The two most important aspects of intensity in the process of capturing and transferring audio material can be described as either having “not enough” or “too much” signal intensity. Figure 2.4 illustrates the problem of matching dynamic ranges between different mediums. If the intensity of a waveform is too small, all or some portion of its energy will be masked by the noise floor of the system or the environment. If you have external speakers it's possible to exceed the dynamic range and push the signal into distortion, by overdriving the speaker cones or the built-in amplifiers. This also involves the levels used with recording equipment, which is covered in more detail in Chapter 5. Note in Figure 2.4 that the noise floor of most playback environments (except a recording studio) is around 40 dB.

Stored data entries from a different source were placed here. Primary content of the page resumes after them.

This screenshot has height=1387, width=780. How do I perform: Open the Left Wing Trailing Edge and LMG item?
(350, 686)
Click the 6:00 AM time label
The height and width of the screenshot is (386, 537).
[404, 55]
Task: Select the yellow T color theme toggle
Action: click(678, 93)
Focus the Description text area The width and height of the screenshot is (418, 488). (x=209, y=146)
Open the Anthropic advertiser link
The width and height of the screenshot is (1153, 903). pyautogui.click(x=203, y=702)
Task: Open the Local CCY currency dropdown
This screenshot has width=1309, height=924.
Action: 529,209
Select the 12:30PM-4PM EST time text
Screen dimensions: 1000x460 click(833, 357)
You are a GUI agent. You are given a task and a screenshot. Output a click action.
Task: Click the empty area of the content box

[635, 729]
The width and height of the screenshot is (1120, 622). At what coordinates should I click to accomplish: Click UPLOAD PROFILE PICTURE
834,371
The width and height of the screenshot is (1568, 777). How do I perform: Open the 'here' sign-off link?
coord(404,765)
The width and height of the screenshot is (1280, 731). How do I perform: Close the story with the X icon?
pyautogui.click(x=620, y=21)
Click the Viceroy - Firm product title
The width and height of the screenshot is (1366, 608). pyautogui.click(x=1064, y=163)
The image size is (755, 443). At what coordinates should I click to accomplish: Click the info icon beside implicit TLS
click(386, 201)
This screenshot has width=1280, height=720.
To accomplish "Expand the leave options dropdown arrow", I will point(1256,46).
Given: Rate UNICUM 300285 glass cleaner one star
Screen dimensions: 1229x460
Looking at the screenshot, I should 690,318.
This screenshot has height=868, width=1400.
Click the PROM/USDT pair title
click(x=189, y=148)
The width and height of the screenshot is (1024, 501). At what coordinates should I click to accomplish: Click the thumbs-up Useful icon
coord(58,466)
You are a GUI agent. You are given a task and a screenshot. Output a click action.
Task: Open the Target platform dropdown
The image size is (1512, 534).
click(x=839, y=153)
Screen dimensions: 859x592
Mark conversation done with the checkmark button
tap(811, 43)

When the intensity of a waveform goes beyond the electrical tolerance of any part of a circuit, distortion in the form of clipping results. As seen in Figure 2.5, the red portion of the waveform is the portion that is clipped, causing a “flattening out” of the top of the triangle waveform. This results in additional inharmonic partials being introduced to the waveform. In some cases this is desirable, for instance with certain electric guitar sounds or other electronic instruments.

FIGURE 2.4. Illustration of waveform dynamic range, comparing the natural range in dB, the range captured by the recording system, and the ranges of “too much” (distortion), and “not enough” (noise). Note that by changing the relative level of a signal from one stage to another, it can be brought within range. Another means of accomplishing this is via compression (see Chapter 7).

FIGURE 2.5. An illustration of distortion of a triangle wave. The triangle waveform is clipped at the point where the waveform is shown in red, where it exceeds the maximum dynamic range of the audio system.